Stephens toured twice with the British & Irish Lions, first as an early replacement for England prop Phil Blakeway on the tour to South Africa in 1980, and then to New Zealand in 1983. He is one of the very few players to have represented the British & Irish Lions before being capped by his country. He made five appearances in South Africa, winning all five fixtures. Ian sat on the bench for all four tests in South Africa and had to wait three years to win a test place against New Zealand in 1983, which the British & Irish Lions narrowly lost 16-12. He played four games on this tour, scoring a try against Bay of Plenty RFC. Unfortunately, he suffered a severe knee injury a week before the second test and was ruled out for the game. The medical team tried to get him fit for the third test but without success, ending Ian’s tour.
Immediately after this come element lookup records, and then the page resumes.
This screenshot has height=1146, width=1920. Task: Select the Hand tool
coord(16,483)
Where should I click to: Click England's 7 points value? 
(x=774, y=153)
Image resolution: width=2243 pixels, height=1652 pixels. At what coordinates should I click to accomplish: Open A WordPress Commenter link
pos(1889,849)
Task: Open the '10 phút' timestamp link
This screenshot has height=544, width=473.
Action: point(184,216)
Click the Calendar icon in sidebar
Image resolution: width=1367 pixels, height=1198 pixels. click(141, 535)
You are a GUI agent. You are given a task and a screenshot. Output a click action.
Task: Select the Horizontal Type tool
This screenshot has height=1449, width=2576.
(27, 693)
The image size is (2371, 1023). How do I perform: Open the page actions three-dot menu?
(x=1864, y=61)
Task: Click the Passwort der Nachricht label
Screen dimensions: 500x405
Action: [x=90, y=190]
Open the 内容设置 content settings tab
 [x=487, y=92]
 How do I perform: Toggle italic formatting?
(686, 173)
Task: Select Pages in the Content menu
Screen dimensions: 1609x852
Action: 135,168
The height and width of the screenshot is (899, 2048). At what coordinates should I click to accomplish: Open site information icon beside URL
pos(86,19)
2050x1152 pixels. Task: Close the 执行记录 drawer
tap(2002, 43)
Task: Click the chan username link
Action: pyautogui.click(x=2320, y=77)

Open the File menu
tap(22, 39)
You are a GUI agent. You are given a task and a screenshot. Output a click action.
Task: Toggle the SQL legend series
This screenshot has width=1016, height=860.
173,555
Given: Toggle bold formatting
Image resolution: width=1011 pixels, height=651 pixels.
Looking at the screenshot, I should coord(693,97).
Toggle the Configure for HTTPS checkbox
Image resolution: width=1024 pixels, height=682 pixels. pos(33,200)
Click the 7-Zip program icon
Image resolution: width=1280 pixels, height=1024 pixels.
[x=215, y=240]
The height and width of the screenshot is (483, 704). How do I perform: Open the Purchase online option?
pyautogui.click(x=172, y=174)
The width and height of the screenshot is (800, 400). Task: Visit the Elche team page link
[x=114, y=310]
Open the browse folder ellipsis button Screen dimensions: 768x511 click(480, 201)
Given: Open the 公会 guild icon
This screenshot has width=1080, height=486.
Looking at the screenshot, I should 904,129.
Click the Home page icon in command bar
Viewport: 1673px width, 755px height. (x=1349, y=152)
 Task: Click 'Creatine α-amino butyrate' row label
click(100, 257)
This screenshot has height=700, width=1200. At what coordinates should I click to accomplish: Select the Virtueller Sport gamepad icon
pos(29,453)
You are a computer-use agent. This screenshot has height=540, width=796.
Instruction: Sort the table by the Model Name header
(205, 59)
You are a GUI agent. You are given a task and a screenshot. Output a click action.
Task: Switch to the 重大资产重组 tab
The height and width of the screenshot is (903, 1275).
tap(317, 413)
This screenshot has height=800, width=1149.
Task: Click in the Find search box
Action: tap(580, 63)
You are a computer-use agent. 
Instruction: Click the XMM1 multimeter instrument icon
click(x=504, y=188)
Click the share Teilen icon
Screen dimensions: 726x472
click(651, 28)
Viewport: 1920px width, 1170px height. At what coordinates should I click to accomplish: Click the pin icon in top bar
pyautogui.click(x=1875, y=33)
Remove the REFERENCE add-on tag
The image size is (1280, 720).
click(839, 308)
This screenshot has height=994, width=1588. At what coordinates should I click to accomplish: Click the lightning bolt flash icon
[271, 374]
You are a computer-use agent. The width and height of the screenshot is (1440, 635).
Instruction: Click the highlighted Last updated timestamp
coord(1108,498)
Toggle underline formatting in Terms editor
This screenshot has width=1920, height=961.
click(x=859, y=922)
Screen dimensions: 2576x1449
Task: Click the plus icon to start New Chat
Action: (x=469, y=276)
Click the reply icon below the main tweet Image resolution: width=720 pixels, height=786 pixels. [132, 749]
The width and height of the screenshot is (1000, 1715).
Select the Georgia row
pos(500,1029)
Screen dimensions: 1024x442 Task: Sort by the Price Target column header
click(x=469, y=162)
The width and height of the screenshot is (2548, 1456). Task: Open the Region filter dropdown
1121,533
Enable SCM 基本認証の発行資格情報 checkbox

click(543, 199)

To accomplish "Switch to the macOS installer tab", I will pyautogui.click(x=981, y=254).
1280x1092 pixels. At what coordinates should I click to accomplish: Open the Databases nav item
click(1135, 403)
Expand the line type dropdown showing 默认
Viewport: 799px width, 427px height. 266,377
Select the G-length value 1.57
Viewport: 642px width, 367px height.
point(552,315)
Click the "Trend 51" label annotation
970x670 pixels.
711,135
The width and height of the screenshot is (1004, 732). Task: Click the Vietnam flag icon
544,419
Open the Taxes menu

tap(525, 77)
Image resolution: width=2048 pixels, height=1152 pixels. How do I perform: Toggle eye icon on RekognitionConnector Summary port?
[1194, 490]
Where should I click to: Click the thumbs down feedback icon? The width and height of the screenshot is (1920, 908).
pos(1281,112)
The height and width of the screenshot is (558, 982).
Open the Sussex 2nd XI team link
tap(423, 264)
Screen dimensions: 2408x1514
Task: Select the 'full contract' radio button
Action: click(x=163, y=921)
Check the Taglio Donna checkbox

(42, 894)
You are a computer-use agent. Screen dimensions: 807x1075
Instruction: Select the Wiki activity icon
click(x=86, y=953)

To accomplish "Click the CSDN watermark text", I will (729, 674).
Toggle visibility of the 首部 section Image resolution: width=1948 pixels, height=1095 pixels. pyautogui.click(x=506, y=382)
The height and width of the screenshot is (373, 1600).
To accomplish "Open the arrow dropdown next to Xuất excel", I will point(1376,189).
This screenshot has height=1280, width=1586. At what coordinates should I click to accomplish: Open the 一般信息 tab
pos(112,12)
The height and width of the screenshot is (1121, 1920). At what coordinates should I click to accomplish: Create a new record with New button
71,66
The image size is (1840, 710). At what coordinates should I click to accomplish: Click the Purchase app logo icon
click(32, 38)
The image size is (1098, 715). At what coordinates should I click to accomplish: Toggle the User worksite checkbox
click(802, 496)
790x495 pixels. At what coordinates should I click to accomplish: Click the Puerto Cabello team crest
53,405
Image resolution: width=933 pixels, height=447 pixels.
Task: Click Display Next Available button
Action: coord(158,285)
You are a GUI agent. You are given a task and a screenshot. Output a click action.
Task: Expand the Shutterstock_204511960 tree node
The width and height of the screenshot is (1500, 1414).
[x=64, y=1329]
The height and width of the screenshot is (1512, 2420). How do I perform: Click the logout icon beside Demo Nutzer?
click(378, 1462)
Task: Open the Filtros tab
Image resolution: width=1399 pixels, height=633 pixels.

===Barbarians and representative===

He made 13 appearances for the Barbarians, including fixtures against Racing Metro 92 in Paris in 1982, an Italian XV in Rome in 1985, and he captained them against Swansea RFC in 1983. He was also selected to play for the RFU President’s XV against England at Twickenham in 1984, a game to commemorate 75 years at Twickenham. The RFU President’s XV, featuring many rugby greats like Danie Gerber, Errol Tobias, Terry Holmes, and Rob Louw, won the game 10-27.

===Retirement===

Stephens played against some of the best tighthead props ever, such as Graham Price, Robert Paparemborde and Gary Knight. It was inevitable that after his playing days were over, he would go on to share his vast knowledge and experiences with others. He went on to coach Taffs Well RFC, Mountain Ash RFC, and Bridgend RFC. He then moved on to become Wales U21 Manager from 1998-2000, Wales A Manager from 2000-2003, and Wales Senior Manager for a match against Romania in Wrexham in 2003.